(Collected data entries)
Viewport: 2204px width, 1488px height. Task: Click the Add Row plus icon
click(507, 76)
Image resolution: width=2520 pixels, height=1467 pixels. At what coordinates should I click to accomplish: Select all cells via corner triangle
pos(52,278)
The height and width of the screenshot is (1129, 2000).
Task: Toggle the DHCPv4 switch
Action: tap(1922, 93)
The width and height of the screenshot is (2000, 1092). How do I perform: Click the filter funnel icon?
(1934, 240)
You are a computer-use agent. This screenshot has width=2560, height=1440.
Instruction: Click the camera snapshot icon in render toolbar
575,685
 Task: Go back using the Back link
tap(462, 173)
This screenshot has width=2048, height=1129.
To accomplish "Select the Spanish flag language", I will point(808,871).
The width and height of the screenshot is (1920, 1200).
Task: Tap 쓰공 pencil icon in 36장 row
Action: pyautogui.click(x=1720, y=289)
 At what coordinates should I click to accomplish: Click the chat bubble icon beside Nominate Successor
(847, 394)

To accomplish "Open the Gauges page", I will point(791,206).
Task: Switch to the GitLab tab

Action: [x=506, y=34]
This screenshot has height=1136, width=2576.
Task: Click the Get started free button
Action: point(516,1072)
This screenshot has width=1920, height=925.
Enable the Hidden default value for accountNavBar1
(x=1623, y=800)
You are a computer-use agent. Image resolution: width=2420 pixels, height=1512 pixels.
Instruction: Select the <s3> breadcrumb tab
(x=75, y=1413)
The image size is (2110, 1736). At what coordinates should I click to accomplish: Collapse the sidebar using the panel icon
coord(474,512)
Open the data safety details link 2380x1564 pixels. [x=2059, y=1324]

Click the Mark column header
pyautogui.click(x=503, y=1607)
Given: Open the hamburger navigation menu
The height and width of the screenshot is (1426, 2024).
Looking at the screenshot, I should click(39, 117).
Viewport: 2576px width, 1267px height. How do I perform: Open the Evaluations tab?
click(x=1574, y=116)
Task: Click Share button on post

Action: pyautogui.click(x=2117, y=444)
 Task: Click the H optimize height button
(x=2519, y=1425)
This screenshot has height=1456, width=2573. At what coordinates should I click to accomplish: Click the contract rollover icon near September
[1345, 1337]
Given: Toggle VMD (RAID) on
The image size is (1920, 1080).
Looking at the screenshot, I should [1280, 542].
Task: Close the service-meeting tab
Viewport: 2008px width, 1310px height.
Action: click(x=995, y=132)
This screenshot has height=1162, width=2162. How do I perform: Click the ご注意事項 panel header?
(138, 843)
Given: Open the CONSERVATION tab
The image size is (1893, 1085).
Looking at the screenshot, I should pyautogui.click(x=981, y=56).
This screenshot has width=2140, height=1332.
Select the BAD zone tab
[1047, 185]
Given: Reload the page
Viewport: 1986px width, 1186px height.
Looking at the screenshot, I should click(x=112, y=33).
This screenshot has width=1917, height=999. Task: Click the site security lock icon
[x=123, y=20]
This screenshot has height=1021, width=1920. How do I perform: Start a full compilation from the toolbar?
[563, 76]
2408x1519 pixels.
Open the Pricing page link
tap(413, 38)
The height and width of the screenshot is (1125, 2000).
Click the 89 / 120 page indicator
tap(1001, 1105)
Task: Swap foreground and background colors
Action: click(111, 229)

Task:
Restate the data above in full, keeping every word as it is.

Expected answer:
Viewport: 2204px width, 1488px height. Task: Click the Add Row plus icon
click(507, 76)
Image resolution: width=2520 pixels, height=1467 pixels. At what coordinates should I click to accomplish: Select all cells via corner triangle
pos(52,278)
The height and width of the screenshot is (1129, 2000).
Task: Toggle the DHCPv4 switch
Action: tap(1922, 93)
The width and height of the screenshot is (2000, 1092). How do I perform: Click the filter funnel icon?
(1934, 240)
You are a computer-use agent. This screenshot has width=2560, height=1440.
Instruction: Click the camera snapshot icon in render toolbar
575,685
 Task: Go back using the Back link
tap(462, 173)
This screenshot has width=2048, height=1129.
To accomplish "Select the Spanish flag language", I will point(808,871).
The width and height of the screenshot is (1920, 1200).
Task: Tap 쓰공 pencil icon in 36장 row
Action: pyautogui.click(x=1720, y=289)
 At what coordinates should I click to accomplish: Click the chat bubble icon beside Nominate Successor
(847, 394)

To accomplish "Open the Gauges page", I will point(791,206).
Task: Switch to the GitLab tab

Action: [x=506, y=34]
This screenshot has height=1136, width=2576.
Task: Click the Get started free button
Action: point(516,1072)
This screenshot has width=1920, height=925.
Enable the Hidden default value for accountNavBar1
(x=1623, y=800)
You are a computer-use agent. Image resolution: width=2420 pixels, height=1512 pixels.
Instruction: Select the <s3> breadcrumb tab
(x=75, y=1413)
The image size is (2110, 1736). At what coordinates should I click to accomplish: Collapse the sidebar using the panel icon
coord(474,512)
Open the data safety details link 2380x1564 pixels. [x=2059, y=1324]

Click the Mark column header
pyautogui.click(x=503, y=1607)
Given: Open the hamburger navigation menu
The height and width of the screenshot is (1426, 2024).
Looking at the screenshot, I should click(39, 117).
Viewport: 2576px width, 1267px height. How do I perform: Open the Evaluations tab?
click(x=1574, y=116)
Task: Click Share button on post

Action: pyautogui.click(x=2117, y=444)
 Task: Click the H optimize height button
(x=2519, y=1425)
This screenshot has height=1456, width=2573. At what coordinates should I click to accomplish: Click the contract rollover icon near September
[1345, 1337]
Given: Toggle VMD (RAID) on
The image size is (1920, 1080).
Looking at the screenshot, I should [1280, 542].
Task: Close the service-meeting tab
Viewport: 2008px width, 1310px height.
Action: click(x=995, y=132)
This screenshot has height=1162, width=2162. How do I perform: Click the ご注意事項 panel header?
(138, 843)
Given: Open the CONSERVATION tab
The image size is (1893, 1085).
Looking at the screenshot, I should pyautogui.click(x=981, y=56).
This screenshot has width=2140, height=1332.
Select the BAD zone tab
[1047, 185]
Given: Reload the page
Viewport: 1986px width, 1186px height.
Looking at the screenshot, I should click(x=112, y=33).
This screenshot has width=1917, height=999. Task: Click the site security lock icon
[x=123, y=20]
This screenshot has height=1021, width=1920. How do I perform: Start a full compilation from the toolbar?
[563, 76]
2408x1519 pixels.
Open the Pricing page link
tap(413, 38)
The height and width of the screenshot is (1125, 2000).
Click the 89 / 120 page indicator
tap(1001, 1105)
Task: Swap foreground and background colors
Action: click(111, 229)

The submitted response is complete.